Where an entry holds an image, skip the image but reproduce the rest word for word.

[Records from a data collection]
* * * * * * *
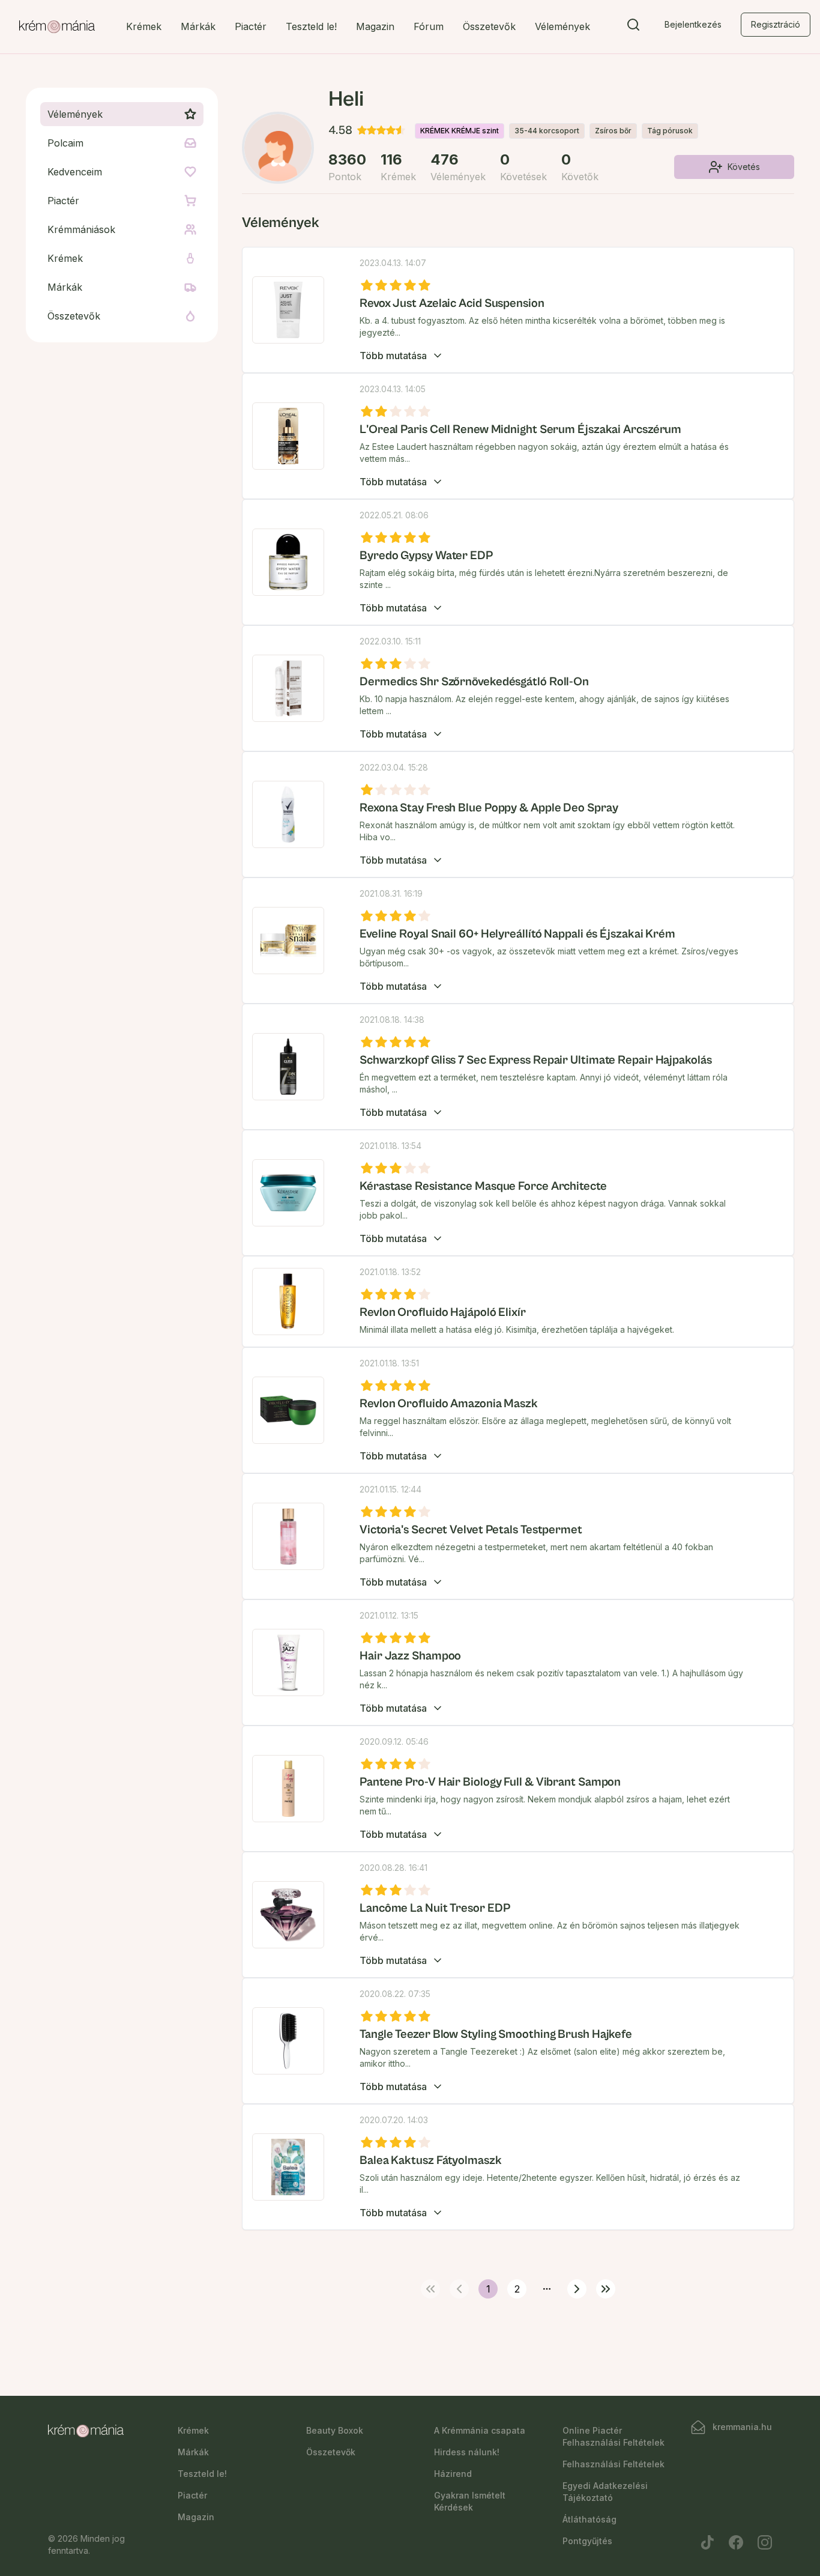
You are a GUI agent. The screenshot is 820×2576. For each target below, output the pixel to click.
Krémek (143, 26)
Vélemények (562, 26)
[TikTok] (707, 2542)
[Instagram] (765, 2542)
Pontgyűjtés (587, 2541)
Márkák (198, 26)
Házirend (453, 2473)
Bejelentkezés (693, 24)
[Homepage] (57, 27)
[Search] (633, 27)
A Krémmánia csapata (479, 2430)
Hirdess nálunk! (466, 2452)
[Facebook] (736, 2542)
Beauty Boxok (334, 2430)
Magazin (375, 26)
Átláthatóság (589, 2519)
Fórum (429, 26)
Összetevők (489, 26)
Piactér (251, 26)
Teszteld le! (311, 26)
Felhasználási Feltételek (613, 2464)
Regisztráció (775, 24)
* * * * * * *
- [RESPONSE]
You are a GUI agent. The screenshot is 820×2576. For each target below, output the pixel to click.
Krémek (143, 26)
Vélemények (562, 26)
[TikTok] (707, 2542)
[Instagram] (765, 2542)
Pontgyűjtés (587, 2541)
Márkák (198, 26)
Házirend (453, 2473)
Bejelentkezés (693, 24)
[Homepage] (57, 27)
[Search] (633, 27)
A Krémmánia csapata (479, 2430)
Hirdess nálunk! (466, 2452)
[Facebook] (736, 2542)
Beauty Boxok (334, 2430)
Magazin (375, 26)
Átláthatóság (589, 2519)
Fórum (429, 26)
Összetevők (489, 26)
Piactér (251, 26)
Teszteld le! (311, 26)
Felhasználási Feltételek (613, 2464)
Regisztráció (775, 24)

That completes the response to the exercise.